I was surprised how much air my old little ice cream machine put into my ice cream before freezing it.
I'd pour in the goop that I made into the machine and its volume would double.
If the goop was cold, nearly freezing, and if the machine was cold, very frozen, then the flavor goop would rise right up the bowl.
Here's the theory.
This technique takes the cream in the recipe and whips it to proper whipped cream and then mixes that into the milk and egg mixture with flavors.
It's all so simple.
2 cups heavy cream whipped and chilled.
2 cups whole milk heated.
1 cup sugar
1/4 teaspoon salt
1 teaspoon vanilla extract
2 eggs
The milk is heated with sugar. Two eggs are beaten into a bowl larger than needed for that. Hot milk is ladled into the eggs as they are whisked. Another ladle. Another ladle. And so on to half the pot of milk. This raises the temperature of the egg and lowers the temperature of the milk. This egg-milk is whisked into the original milk. Vanilla added. Chilled to room temperature. Chilled in refrigerator. Chilled in freezer.
To chill it more quickly I fill the sink with cold water to about 1/5 level and place my pot of custard into the cold water making sure the water level is lower than the height of the pot. The pot is small so there isn't much water.
Then into the refrigerator.
Then into the freezer.
The mixture was foamy and light and airy when it was put into the freezer and it was solid a few hours later when fully frozen. The taste is stronger than I had imagined. The milk mixture was strong but I thought that the cream would soften its intensity. But it didn't. It's still very strong. The vanilla comes from Mexico, the land where bees invented vanilla, and it is extremely floral.

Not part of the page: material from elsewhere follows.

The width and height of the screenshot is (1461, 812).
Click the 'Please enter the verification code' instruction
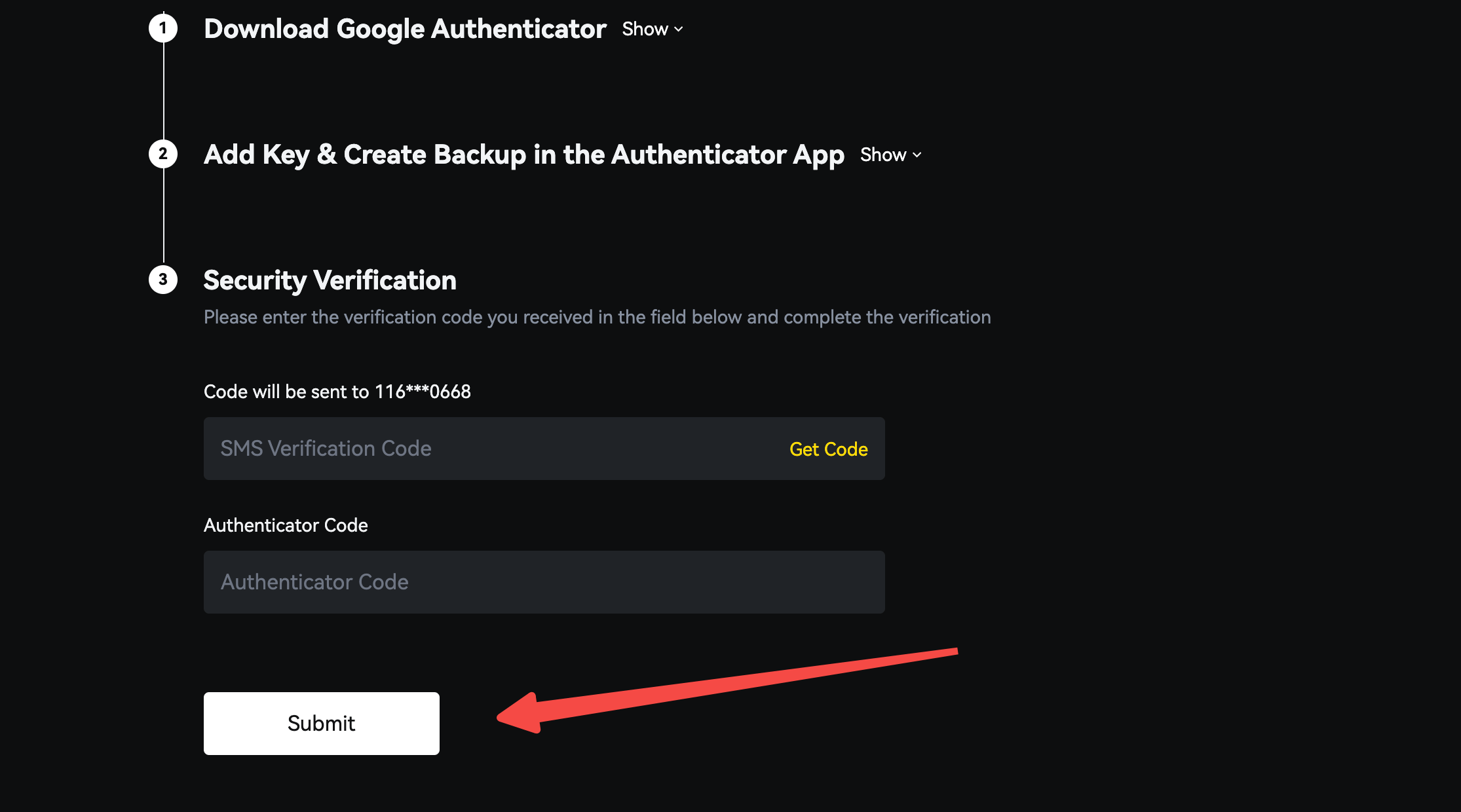(x=597, y=317)
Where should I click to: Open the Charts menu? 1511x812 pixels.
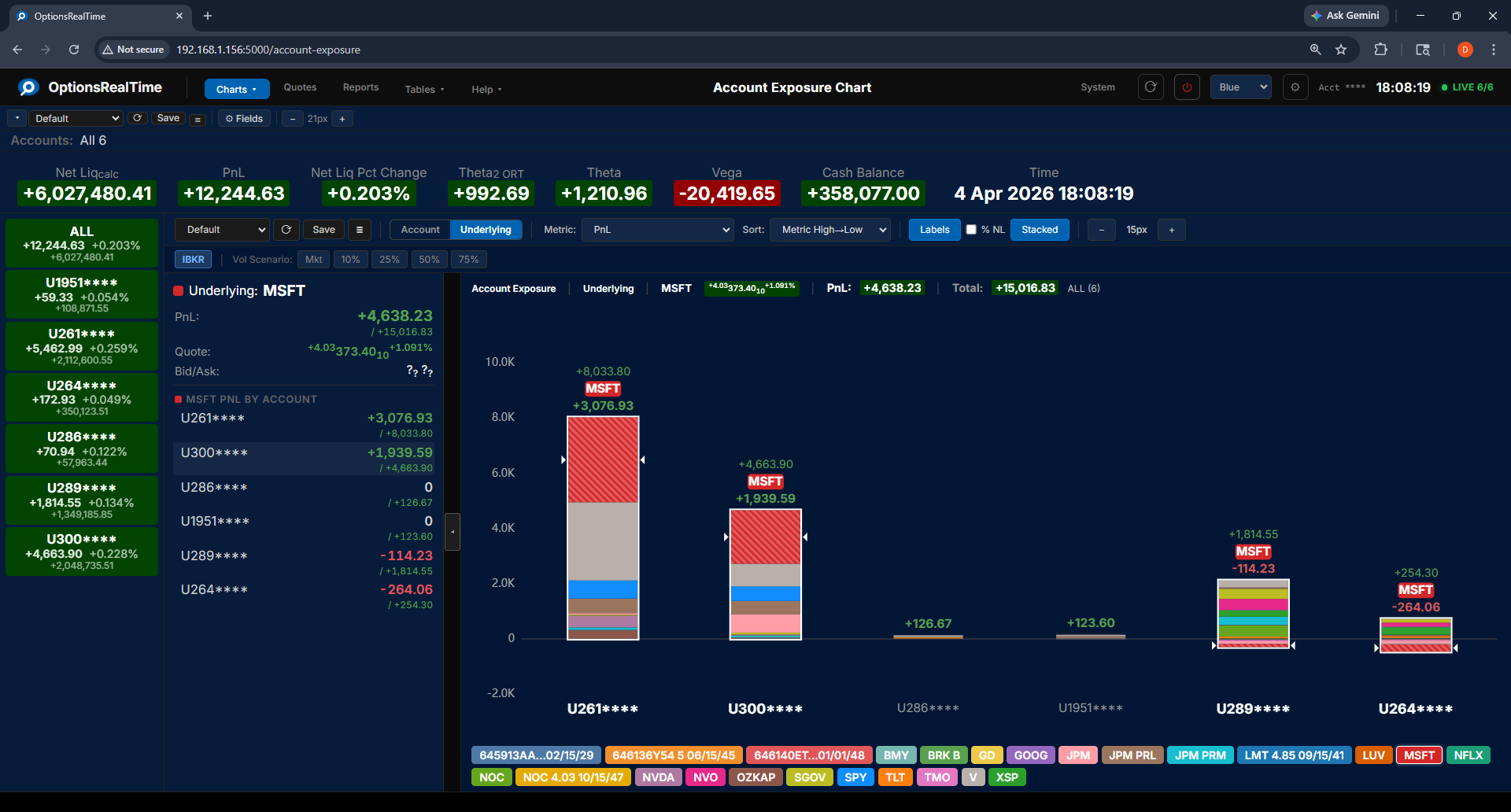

It hardly tastes like vanilla at all.
You'll be all, "Well, it's very delicious, and it does have that fermented full-bodied transformative catalyst-like effect to it, rather like a bitters except it's only one thing, not a mixture, but complex as a massive flower construction. This vanilla has the flavor of a Rose Parade float but you must be thinking of something else. This is not vanilla. You must be confusing it with some kind of curry."